On Capitol Hill, in the White House and increasingly on Main Street America, there is a debate raging, daily more shrill and polarizing, about H1B visas.
There are two camps:
Be American, Hire Americans
vs.
Business Leaders Trying To Survive the Deep Recession
High Tech Entrepreneurs
Venture Capitalists.
To best evaluate the debate, I recommend The New York Times' well-researched series on the broader immigration issues called Remade in America.
The article quotes one of the most honest and articulate spokesman for the Business Leaders, Dr. Craig Barrett, Chairman of Intel.
Dr. Barrett is retiring soon and really has no ax to grind on this topic. He is genuinely concerned about US education and the decline in student interest in math, science and engineering.
He has 30 years of global business experience in one of the largest and most competitive high-tech industries - semiconductors. He was a key executive in the microprocessor battle with Japan - when many on Wall Street assumed the company would be crushed - much as GM has been crushed.
Intel didn't succumb to foreign competition. They invested heavily, innovated globally and came roaring back to become the world leader in silicon technology. Craig has personal experience hiring scientists and engineers around the world, giving him a unique perspective.

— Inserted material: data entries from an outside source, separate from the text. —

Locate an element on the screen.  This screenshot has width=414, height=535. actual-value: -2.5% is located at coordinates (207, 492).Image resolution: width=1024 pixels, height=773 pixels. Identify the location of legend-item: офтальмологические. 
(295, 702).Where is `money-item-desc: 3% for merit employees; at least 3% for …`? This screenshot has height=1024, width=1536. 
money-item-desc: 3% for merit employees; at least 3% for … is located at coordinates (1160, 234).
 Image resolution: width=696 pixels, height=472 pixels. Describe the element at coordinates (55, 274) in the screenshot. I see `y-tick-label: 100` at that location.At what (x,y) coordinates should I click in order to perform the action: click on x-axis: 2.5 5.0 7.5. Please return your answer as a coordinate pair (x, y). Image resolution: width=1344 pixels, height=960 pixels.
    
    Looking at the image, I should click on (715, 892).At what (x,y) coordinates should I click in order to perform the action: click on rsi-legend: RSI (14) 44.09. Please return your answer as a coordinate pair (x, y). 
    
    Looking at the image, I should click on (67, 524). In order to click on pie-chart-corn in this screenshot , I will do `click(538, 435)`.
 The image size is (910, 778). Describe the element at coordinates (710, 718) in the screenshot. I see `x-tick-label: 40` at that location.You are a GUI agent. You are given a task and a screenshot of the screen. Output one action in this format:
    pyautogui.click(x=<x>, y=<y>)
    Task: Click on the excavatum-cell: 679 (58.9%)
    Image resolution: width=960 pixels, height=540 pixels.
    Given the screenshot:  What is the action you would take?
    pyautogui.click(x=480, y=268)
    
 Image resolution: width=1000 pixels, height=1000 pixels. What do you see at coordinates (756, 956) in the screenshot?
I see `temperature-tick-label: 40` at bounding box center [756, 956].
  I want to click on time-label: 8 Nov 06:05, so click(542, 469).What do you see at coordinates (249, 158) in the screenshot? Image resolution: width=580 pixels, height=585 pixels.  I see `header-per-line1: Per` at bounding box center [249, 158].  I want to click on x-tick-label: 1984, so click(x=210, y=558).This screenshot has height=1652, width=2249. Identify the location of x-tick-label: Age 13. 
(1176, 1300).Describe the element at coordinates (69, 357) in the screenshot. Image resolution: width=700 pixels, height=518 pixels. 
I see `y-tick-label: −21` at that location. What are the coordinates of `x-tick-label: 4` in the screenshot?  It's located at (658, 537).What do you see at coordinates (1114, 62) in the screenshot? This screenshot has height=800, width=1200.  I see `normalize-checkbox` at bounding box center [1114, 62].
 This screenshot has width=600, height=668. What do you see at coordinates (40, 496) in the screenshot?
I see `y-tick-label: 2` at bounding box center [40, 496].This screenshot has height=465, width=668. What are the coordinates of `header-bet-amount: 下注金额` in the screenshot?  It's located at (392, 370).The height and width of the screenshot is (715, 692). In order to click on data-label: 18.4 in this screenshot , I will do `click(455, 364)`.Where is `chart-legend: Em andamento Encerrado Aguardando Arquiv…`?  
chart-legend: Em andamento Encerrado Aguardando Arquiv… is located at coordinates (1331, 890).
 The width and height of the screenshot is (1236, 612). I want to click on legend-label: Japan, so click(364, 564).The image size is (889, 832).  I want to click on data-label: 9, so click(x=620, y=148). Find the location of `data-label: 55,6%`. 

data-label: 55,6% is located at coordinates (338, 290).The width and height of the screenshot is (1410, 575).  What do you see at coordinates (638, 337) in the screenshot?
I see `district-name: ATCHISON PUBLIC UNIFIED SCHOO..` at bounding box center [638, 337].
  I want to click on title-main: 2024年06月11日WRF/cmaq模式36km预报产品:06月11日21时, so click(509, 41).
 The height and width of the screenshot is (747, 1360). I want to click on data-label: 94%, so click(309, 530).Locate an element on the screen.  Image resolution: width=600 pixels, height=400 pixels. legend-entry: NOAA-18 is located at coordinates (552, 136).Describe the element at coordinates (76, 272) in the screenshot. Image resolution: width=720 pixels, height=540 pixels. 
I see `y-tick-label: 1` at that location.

In the Times article, Craig is blunt and candid with his views:
“We are watching the decline and fall of the United States as an economic power — not hypothetically, but as we speak,” said Craig Barrett, the chairman of Intel.
Mr. Barrett blames a slouching education system that cannot be easily fixed, but he says a stopgap measure would be to let companies hire more foreign engineers.
“With a snap of the fingers, you can say,
‘I’m going to make it such that those smart kids — and as many of them
as want to — can stay in the United States.’ They’re here today,
they’re graduating today — and they’re going home today.
There are plenty of people who disagree with Craig. Regrettably, they seem to have a much narrower range of business expertise and little experience starting or funding technology companies. They see "foreigner's brains" as a threat to "American" jobs.
Again from the New York Times:
[Barrett] is opposed by staunch foes of liberalized immigration and by advocates for American-born engineers.
“There are probably two billion people in the world who would like to live in California and work, but not everyone in the world can live here,” said Kim Berry, an engineer who operates a nonprofit advocacy group for American-born technologists. “There are plenty of Americans to do these jobs.”
"[Indian and Chinese visa holders] get little sympathy from Mr. Berry of the Programmers Guild, a nonprofit group with a volunteer staff that lobbies Congress on behalf of American-born high-tech workers.
To Mr. Berry, 50 — who lives in Sacramento, where he was born — it is unfathomable that Google, which receives one million résumés a year, cannot find enough qualified Americans. Further, he says immigrants depress wages."
The data in the New York Times makes very clear that foreign talent is NOT depressing US wages among the highly skilled. Moreover, foreign born highly skilled people make up a disproportionate share of the technical and scientific workforce. In short, we depend on highly skilled workers for our national prosperity.
What I don't understand is this: if we hire masses of H1B and L1 visa holders for engineering positions (mostly entry level) then why would a young person want to go into engineering? The H1B and L1 visa holders crash the wage scale. I see no reason to take the debt and opportunity cost to get an engineering degree in a non-lucrative field. Seems reational to me that smart kids don't go into engineering.
BOB COMPTON COMMENTS:
1- HIGH PAY - The highest paying jobs for U.S. college graduates go to Chemical Engineers, Computer Engineers, Chemistry majors, Mechanical Engineers, Electrical Engineers and Biomedical Engineers - all above $50,000 to start. Every other major starts at a lower salary out of college.
2- CAREER FLEXIBILITY - Engineering degrees show the widest range of flexibility in adaptability to other careers. Education majors shows the narrowest range.
Those seem like good reasons to me.
Posted by: David | June 25, 2009 at 09:19 PM
Politicians (the overwhelming majority of which are are hypocrites) are destroying the United States as we know it - not just in education, but in all aspects of our nation. Very sad.